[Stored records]
>> begin

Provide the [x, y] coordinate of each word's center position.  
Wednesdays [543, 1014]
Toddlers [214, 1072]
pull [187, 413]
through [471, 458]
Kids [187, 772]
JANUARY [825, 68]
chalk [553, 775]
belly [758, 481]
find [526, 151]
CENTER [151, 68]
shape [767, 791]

>> end

_THE REQUEST_. Return each of the stored records' lines that contains the string "word". Case counts.

_RESULT OF THIS TASK_.
Provide the [x, y] coordinate of each word's center position.  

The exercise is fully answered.